4: The electronic timepiece according to claim 1, wherein the first detection mode determination counter circuit is further configured to count a number of times that the detection signal generated by the detection pulse has been, or has not been, non-successively detected.

5: The electronic timepiece according to claim 1, wherein the drive rank selection circuit is further configured to: change the drive rank to be designated when the number of times counted by the rotation determination counter circuit reaches a predetermined number of times; andalter a manner of changing the drive rank based on whether or not the number of times counted by the first detection mode determination counter circuit is equal to or larger than a first predetermined number.
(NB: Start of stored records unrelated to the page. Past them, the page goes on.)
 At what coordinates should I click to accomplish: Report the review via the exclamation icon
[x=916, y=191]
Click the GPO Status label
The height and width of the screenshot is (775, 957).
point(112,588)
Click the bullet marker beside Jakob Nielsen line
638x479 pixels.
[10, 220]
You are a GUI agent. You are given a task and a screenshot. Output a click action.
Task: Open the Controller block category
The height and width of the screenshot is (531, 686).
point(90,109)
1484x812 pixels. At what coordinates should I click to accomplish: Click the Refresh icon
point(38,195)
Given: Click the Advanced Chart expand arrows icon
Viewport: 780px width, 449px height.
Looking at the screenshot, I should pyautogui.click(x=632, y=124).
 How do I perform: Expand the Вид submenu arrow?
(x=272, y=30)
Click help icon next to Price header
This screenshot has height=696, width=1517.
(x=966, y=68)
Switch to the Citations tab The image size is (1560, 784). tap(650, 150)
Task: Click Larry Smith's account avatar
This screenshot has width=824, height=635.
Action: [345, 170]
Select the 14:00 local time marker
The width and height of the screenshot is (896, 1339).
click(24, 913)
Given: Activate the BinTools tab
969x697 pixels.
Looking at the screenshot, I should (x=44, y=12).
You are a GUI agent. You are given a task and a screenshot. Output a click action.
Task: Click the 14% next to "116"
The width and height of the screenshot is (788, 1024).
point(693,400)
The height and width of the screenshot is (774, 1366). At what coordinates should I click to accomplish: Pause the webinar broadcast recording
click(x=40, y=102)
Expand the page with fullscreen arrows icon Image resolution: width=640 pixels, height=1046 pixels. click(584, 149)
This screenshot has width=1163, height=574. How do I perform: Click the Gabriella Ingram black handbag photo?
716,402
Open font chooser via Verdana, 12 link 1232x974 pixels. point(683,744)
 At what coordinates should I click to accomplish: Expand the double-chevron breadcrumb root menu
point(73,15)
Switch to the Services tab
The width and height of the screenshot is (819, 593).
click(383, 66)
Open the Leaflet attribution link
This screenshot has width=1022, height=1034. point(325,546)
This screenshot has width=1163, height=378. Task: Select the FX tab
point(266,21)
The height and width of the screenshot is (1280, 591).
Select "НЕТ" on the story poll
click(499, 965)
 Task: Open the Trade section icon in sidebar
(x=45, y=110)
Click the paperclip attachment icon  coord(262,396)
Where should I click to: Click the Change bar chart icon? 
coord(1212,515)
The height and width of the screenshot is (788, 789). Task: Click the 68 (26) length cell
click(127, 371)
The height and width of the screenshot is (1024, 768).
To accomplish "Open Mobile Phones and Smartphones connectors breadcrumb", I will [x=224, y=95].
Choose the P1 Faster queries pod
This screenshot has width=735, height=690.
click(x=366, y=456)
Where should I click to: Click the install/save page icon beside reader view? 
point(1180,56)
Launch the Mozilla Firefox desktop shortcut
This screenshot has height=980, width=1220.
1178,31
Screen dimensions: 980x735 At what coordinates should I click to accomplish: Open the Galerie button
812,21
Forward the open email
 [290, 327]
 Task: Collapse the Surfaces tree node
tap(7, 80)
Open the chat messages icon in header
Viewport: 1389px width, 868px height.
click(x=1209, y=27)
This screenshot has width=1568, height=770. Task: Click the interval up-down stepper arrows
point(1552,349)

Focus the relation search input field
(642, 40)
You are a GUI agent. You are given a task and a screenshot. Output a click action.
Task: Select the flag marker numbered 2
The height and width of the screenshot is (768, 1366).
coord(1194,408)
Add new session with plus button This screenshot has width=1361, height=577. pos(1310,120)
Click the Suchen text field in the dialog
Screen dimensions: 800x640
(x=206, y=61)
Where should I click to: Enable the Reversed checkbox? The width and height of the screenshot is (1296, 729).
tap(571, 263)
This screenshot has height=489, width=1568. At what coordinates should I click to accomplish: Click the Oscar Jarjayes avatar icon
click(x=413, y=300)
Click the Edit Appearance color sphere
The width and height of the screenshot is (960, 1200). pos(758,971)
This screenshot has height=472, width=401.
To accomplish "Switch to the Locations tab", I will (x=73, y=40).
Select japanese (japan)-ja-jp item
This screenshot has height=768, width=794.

6: The electronic timepiece according to claim 5, wherein the drive rank selection circuit is further configured to select any one of the drive rank exhibiting a driving force smaller than a current drive rank by two or more ranks and the drive rank exhibiting a driving force smaller than the current drive rank by one rank, based on whether or not the number of times counted by the first detection mode determination counter circuit is equal to or larger than the first predetermined number.

7: The electronic timepiece according to claim 6, wherein the drive rank exhibiting a smallest driving force is selected when the number of times counted by the first detection mode determination counter circuit becomes equal to or larger than the first predetermined number.

8: The electronic timepiece according to claim 5, wherein the drive rank selection circuit is further configured to select any one of: the drive rank exhibiting a driving force larger than a current drive rank by one rank; the drive rank exhibiting a smallest driving force; and the drive rank exhibiting a driving force smaller than the current drive rank by one rank, based on whether or not the number of times counted by the first detection mode determination counter circuit is equal to or larger than the first predetermined number and whether or not the current drive rank is the drive rank exhibiting a largest driving force.

9: The electronic timepiece according to claim 5, wherein the predetermined number of times required for a change in the drive rank to be designated by the drive rank selection circuit is changed based on whether or not the number of times counted by the first detection mode determination counter circuit is equal to or larger than a second predetermined number.

10: The electronic timepiece according to claim 9, wherein the predetermined number of times is reduced based on whether or not the number of times counted by the first detection mode determination counter circuit is equal to or larger than the second predetermined number.

11: The electronic timepiece according to claim 9, wherein the first predetermined number and the second predetermined number are different from each other.

12: The electronic timepiece according to claim 1, further comprising a power supply voltage detection circuit configured to detect a voltage of a power source, wherein the drive rank selection circuit is further configured to alter a manner of changing the drive rank based on a detection result obtained by the power supply voltage detection circuit.

13: The electronic timepiece according to claim 12, wherein the drive rank selection circuit is further configured to select the drive rank exhibiting a smallest driving force when the power supply voltage detection circuit detects a voltage value larger than that of a predetermined voltage.

14: The electronic timepiece according to claim 1, wherein the drive rank selection circuit is configured to restrict a change in the drive rank in a case where a detection result of conducting the counting by the first detection mode determination counter circuit is obtained when the normal drive pulse is output to only a specific terminal.

15: The electronic timepiece according to claim 1, further comprising a correction drive pulse generation circuit configured to generate and output a correction drive pulse to be output when the non-rotation is detected by the rotation detection circuit.

16: The electronic timepiece according to claim 1, wherein the rotation detection circuit further comprises a second detection mode determination circuit configured to conduct a determination in a second detection mode after the first detection mode is brought to an end.